Key Features of RIDF

  • Purpose: To fund rural infrastructure projects in sectors such as agriculture, irrigation, roads, bridges, drinking water supply, health care, education, and flood control.
    • To address shortfalls in priority sector lending by commercial banks, which are mandated to contribute to the RIDF based on their agricultural lending deficits.
  • Corpus and Allocation: The initial corpus of RIDF (RIDF-I) was ₹2,000 crore. Over the years, the corpus has been increased annually.
    • It currently has a budgeted allocation of ₹40,000 crore per year.  This limit was last revised from ₹30,000 crore in FY22. 
    • In FY25, disbursements during the first 11 months reached ₹42,799 crore, while in FY24, the figure stood at ₹49,400 crore. 
    • In previous years, disbursements were ₹42,981 crore in FY22 and ₹47,138 crore in FY23, according to data from the Department of Financial Services under the Ministry of Finance.
  • Eligible Activities: RIDF funds a wide range of activities broadly categorised under:
    • Agriculture and Related Sectors: Minor irrigation, watershed development, soil conservation, plantation and horticulture farms, cold storage facilities, etc.
    • Social Sector: Primary schools, health centres, anganwadis, drinking water schemes.
    • Rural Connectivity: Roads, bridges, rural haats (markets), and godowns.
  • Implementation: The fund operates as a “last-mile approach” to complete delayed projects due to financial constraints.
    • Over time, its scope has expanded to include projects by Panchayati Raj institutions and innovative infrastructure initiatives in rural areas.
  • Achievements: RIDF has financed numerous impactful projects across India. For example:
    • Irrigation facilities in drought-prone villages of Bundelkhand region in Uttar Pradesh with NABARD assistance of ₹146.2 crore.
    • Construction of rainwater harvesting structures under RIDF Tranche XXV in Nagaland.
  • Guiding Principles: Projects should promote sustainable rural development.
    • Special focus is given to North-East regions and hilly states.
    • Infrastructure created should improve quality of life or stimulate demand for further development.
  • The RIDF, which is administered by the National Bank for Agriculture and Rural Development (NABARD), currently has a budgeted allocation of ₹40,000 crore per year
    • This limit was last revised from ₹30,000 crore in FY22
  • However, actual disbursements have consistently exceeded the budgeted figures, highlighting the growing demand for rural infrastructure funding.
  • In FY25, disbursements during the first 11 months reached ₹42,799 crore, while in FY24, the figure stood at ₹49,400 crore. 
    • In previous years, disbursements were ₹42,981 crore in FY22 and ₹47,138 crore in FY23, according to data from the Department of Financial Services under the Ministry of Finance.
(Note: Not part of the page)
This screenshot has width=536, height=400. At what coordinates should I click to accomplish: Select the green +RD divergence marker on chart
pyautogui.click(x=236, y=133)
Rising Rural Stress Reflects in Job Scheme Demand

  • Despite modest improvements in headline economic growth, there are signs of emerging distress in rural India. 
    • A notable increase in demand for work under the Mahatma Gandhi National Rural Employment Guarantee Act (MGNREGA) over the past six months points to deeper livelihood challenges.
  • Data from the Ministry of Rural Development shows that 26.6 million individuals sought employment under MGNREGA in February 2025 — the second-highest monthly figure for the fiscal year — following a peak of 27.1 million in January.

This upward trend in demand for rural jobs suggests that the government may need to prioritise increased rural spending in the upcoming review. A revised and expanded RIDF allocation could help address the infrastructure and employment needs of rural populations more effectively.